What concerns me most is that as the Bush duck gets lamer by the day, the administration's rhetoric races away from any semblance of sanity. Last month, Bush said, "(We) need to defend Europe against the emerging Iranian threat."

I'm sorry, but can anyone name even one European country with whom Iran is on the outs?

Writing in Newsweek, Fareed Zakaria summed things up this way:

"The American discussion of Iran has lost all connection to reality. ... Iran has an economy of the size of Finland's. ... It has not invaded another country since the late 18th century. The United States had a GDP that is 68 times larger and defense expenditures that are 110 times greater. Israel and every Arab country (except Syria and Iraq) are quietly or actively allied against Iran."

(People seem to forget that, dating back centuries, Persians and Arabs have gotten along like black people and the LAPD.)

He concludes, "And yet we are to believe that Tehran is about to overturn the international system and replace it with an Islamo-fascist order? What planet are we on?"

In the past seven years, George Bush's ranting has become so commonplace that the average citizen can't even recognize the absurdity any more. For example, he recently said, "If you're interested in avoiding World War III, it seems like you ought to be interested in preventing (Iran) from having the knowledge necessary to make a nuclear weapon."

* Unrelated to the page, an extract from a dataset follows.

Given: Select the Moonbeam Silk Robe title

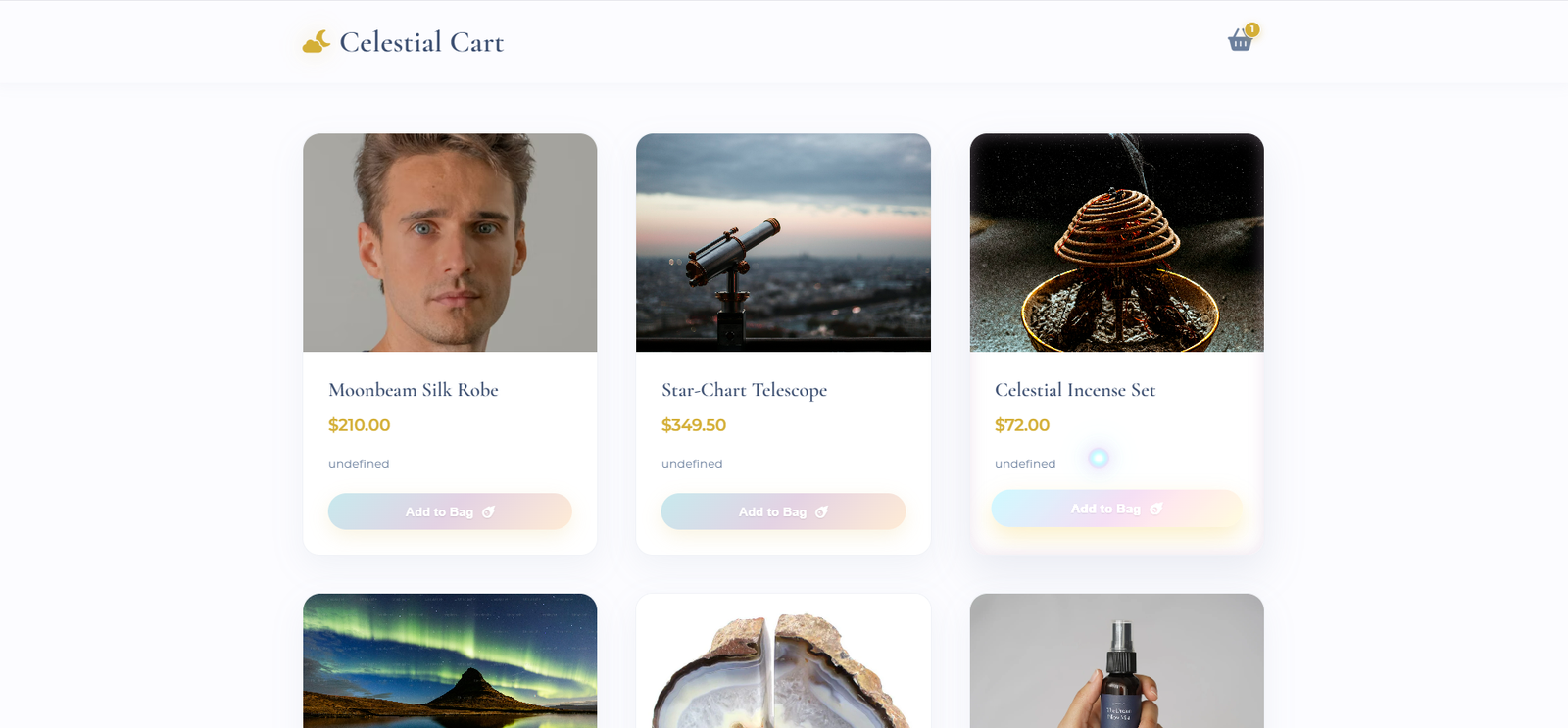Looking at the screenshot, I should 414,389.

Is he kidding? My son once made a model of a simple atomic bomb--for his fifth-grade science project! And while he didn't have one of those Saturday Night Live "Where'd you get the plutonium, Chaz?" moments, the model was both good enough for him to win the prize and simple enough for him to adequately explain it to the judges. I'll bet the designs are on the Internet.

Then there's this from Page 670 of Richard Rhodes' The Making of the Atomic Bomb, which won the Pulitzer Prize back in 1988 (it isn't a how-to book, but rather a history of physics from 1890 to 1950): "The firing circuits closed; the X-unit discharged; the detonators at 32 detonation points simultaneously fired; they ignited the outer shell of Composition B; the detonation waves ... slowed, curved, turned inside out, merged to a common inward-driving sphere; the spherical detonation wave crossed into the second shell of solid fast Composition B and accelerated; hit the wall of dense uranium tamper and became a shock wave. ... (It) hit the nickel plating of the plutonium core and squeezed, the small sphere shrinking, collapsing into itself, becoming an eyeball; the shock wave reaching the tiny initiator at the center and swirling through its designed irregularities to mix its beryllium and polonium; polonium alphas kicking neutrons free from scant beryllium atoms ... into the surrounding plutonium to start the chain reaction."

There, now we all possess the knowledge necessary to make a nuclear weapon. While it's never a good idea to assume anything about the current occupant of the White House, I'm guessing that he meant the ability to make a nuclear weapon, including the procurement of enriched uranium and/or breeder-generated plutonium. Then why didn't he just say that?

Probably because that wouldn't be enough to scare his ever-dwindling base into following him through that final gate of hell.